Tech

Thursday 2 February 2012

Zuckerberg to keep iron grip on Facebook after IPO


Facebook unveiled plans for the biggest ever Internet IPO that could raise as much as $10 billion, but made it clear CEO Mark Zuckerberg will exercise almost complete control over the company, leaving investors with little say.

The Harvard dropout will control 56.9 percent of the voting shares in a company expected to be valued at up to $100 billion when it goes public. In its filing, Facebook says it is seeking to raise $5 billion, but that is a figure used to calculate registration fees among others and analysts estimate it could tap investors for $10 billion.

That would value the company at $100 billion, dwarfing storied tech giants such as Hewlett Packard Co. while validating the explosive growth worldwide of social media as communication and entertainment. Zuckerberg's economic control of about 28 percent of the shares would be worth $28 billion at a $100 billion valuation, ranking him as the fourth-richest American.

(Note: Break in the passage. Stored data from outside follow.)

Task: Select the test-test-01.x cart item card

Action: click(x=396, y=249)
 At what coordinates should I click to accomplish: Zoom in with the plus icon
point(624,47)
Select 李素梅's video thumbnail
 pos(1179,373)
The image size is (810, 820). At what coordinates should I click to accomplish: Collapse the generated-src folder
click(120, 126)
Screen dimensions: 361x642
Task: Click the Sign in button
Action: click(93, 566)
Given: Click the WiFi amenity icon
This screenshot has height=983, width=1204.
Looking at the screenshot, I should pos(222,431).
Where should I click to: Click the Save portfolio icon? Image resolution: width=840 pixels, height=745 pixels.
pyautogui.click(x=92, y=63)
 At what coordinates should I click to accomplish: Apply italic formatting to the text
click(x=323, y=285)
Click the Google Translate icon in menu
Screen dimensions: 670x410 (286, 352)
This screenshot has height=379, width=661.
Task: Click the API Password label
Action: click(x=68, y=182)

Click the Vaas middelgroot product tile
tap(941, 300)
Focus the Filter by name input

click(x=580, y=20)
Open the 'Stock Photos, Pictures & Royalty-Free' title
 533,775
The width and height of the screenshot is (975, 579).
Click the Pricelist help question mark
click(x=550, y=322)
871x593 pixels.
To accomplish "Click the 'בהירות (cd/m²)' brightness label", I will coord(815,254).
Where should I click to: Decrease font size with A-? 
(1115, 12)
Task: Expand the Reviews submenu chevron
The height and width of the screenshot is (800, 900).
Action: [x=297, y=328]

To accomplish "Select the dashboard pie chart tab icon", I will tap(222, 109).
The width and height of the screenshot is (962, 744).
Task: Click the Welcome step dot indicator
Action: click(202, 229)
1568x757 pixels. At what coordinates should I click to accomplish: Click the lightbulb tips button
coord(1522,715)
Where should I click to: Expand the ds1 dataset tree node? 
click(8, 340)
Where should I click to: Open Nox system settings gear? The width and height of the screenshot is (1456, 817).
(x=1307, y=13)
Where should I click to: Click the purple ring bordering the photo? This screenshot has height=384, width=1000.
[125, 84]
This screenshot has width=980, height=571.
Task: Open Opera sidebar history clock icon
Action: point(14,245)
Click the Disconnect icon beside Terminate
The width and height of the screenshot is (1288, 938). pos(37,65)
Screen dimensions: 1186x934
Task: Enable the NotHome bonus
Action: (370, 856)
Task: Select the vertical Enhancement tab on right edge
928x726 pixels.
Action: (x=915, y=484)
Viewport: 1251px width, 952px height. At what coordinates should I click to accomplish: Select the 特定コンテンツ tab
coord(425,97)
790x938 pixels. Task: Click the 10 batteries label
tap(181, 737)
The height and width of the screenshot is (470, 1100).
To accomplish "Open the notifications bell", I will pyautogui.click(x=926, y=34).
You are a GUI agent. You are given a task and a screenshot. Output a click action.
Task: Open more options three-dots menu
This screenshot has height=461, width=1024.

The 27-year-old's ownership position means Facebookwill not need to appoint a majority of independent directors or set up board committees to oversee compensation and other matters. The company's ownership structure and bylaws go against shareholder-friendly corporate governance practices put in place in the United States after years of investor activism. As Facebook states in its prospectus, Zuckerberg will "control all matters submitted to stockholders for vote, as well as the overall management and direction of our company."
Sharing the wealth but not the power
Sharing the wealth but not the power


Zuckerberg struck deals with several Facebook investors that granted him voting rights over their shares in all or most situations. Those included Yuri Milner's DST Global, venture capital firm The Founders Fund, and entities affiliated with Technology Crossover Ventures, the IPO filing shows. Google Inc's Sergey Brin and Larry Page retained control of the search giant through similar arrangements and the Sulzbergers did much the same at the New York Times.

"The downside of doing this is that the value of Facebook may be slightly lower than it would be if he were not retaining control." ," said Steven Kaplan, a professor at University of Chicago's Booth School of Business, who researches venture capital and corporate governance.

Facebook could make its market debut in the middle of the year based on the usual timetable of IPOs. Its IPO prospectus shows that Facebook generated $3.71 billion in revenue and made $1 billion in net profit last year, up 65 percent from the $606 million it made in 2010.

A $10 billion IPO would be the fourth-largest in U.S. history after Visa Inc, General Motors, and AT&T Wireless, Thomson Reuters data shows. The $5 billion figure in Wednesday's prospectus was an initial, reference figure -- a basis for registration fees, among other things -- and could change based on investor demand.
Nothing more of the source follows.